> Job
Count the lines in the material below that contain the string "Expand", treating uppercase and lowercase as different. Reply with the number alone.

> Material for locating words and elements
>> Start
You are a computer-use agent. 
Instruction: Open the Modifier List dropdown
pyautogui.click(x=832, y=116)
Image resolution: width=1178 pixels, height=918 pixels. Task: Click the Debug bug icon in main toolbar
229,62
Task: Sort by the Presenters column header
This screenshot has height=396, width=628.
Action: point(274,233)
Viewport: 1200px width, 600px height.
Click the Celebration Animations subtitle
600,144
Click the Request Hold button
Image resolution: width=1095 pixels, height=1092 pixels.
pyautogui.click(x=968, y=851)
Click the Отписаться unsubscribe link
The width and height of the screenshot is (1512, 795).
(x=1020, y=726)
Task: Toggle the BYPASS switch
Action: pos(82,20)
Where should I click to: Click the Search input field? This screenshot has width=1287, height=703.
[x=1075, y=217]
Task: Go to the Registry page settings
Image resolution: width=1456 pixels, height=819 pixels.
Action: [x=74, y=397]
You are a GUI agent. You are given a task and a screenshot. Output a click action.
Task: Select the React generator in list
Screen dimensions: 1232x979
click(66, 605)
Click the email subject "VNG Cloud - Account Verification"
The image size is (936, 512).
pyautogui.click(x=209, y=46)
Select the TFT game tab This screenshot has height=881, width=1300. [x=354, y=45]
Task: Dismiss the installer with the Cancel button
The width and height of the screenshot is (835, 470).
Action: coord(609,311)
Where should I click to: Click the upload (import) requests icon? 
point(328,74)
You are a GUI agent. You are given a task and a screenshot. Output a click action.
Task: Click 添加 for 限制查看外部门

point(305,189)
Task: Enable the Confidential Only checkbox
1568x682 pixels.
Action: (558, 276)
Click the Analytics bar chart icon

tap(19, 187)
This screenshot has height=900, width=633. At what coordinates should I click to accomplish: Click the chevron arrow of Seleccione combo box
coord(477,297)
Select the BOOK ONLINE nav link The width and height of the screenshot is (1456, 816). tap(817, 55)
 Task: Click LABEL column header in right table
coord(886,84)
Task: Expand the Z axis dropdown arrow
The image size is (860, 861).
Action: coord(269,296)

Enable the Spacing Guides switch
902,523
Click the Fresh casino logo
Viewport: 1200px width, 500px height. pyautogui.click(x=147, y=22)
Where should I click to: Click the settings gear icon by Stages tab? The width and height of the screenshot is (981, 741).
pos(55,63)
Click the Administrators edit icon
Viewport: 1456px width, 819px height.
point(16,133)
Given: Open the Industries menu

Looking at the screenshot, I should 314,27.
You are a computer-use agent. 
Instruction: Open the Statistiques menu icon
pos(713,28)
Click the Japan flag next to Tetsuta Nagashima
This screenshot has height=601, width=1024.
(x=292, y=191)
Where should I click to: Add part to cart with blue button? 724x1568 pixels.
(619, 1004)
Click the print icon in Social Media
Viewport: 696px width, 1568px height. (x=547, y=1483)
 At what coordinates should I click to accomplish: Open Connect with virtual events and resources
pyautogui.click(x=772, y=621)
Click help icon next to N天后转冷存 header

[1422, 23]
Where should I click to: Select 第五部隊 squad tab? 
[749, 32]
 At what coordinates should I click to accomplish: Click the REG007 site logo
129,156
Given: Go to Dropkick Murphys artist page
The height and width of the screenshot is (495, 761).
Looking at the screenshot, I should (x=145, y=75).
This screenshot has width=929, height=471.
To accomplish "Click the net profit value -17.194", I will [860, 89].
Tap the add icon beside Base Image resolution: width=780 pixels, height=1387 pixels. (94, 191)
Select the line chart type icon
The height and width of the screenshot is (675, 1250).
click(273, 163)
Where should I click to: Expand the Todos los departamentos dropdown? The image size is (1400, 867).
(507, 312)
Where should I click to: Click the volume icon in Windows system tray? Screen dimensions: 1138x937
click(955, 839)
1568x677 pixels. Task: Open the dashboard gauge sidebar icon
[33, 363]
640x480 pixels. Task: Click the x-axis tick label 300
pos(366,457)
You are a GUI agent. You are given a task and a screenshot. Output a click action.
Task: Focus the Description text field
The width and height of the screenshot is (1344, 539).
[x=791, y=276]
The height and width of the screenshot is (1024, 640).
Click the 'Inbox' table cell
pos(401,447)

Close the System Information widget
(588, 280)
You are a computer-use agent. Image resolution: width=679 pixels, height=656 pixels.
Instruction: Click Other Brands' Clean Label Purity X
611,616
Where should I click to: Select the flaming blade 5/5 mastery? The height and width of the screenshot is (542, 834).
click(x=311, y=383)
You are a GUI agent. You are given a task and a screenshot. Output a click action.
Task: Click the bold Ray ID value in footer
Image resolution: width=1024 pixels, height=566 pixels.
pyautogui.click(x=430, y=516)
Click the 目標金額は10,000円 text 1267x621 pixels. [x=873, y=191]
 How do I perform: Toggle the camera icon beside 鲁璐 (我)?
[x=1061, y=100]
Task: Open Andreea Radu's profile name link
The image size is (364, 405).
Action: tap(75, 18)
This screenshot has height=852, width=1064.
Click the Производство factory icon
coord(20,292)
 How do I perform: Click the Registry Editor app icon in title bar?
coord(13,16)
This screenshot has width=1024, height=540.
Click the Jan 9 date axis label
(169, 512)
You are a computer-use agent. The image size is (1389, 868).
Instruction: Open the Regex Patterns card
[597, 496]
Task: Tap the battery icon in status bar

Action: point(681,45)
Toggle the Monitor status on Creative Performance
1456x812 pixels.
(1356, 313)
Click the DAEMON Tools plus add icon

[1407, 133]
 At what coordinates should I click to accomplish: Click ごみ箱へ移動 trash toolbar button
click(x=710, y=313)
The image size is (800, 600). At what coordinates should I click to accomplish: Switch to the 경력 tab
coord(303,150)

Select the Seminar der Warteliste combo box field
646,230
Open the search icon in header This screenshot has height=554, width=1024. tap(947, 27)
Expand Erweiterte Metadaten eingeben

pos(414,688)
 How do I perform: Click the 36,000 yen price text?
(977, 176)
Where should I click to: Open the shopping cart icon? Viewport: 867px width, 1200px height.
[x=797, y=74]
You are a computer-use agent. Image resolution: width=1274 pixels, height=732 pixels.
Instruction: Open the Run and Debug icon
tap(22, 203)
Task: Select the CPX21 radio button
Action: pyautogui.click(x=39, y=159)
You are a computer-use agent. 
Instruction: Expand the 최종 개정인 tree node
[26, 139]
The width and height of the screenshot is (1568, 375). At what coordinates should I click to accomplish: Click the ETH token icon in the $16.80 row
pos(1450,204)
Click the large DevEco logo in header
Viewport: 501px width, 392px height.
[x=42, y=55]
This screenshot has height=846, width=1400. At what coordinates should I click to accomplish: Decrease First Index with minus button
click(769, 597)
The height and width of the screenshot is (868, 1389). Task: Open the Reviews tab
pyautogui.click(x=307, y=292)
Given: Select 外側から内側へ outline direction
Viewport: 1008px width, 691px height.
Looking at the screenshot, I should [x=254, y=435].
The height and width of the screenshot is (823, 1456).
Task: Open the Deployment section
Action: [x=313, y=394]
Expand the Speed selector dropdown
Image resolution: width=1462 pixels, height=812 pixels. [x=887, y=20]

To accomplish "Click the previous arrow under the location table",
>> End
> Solution for this task
5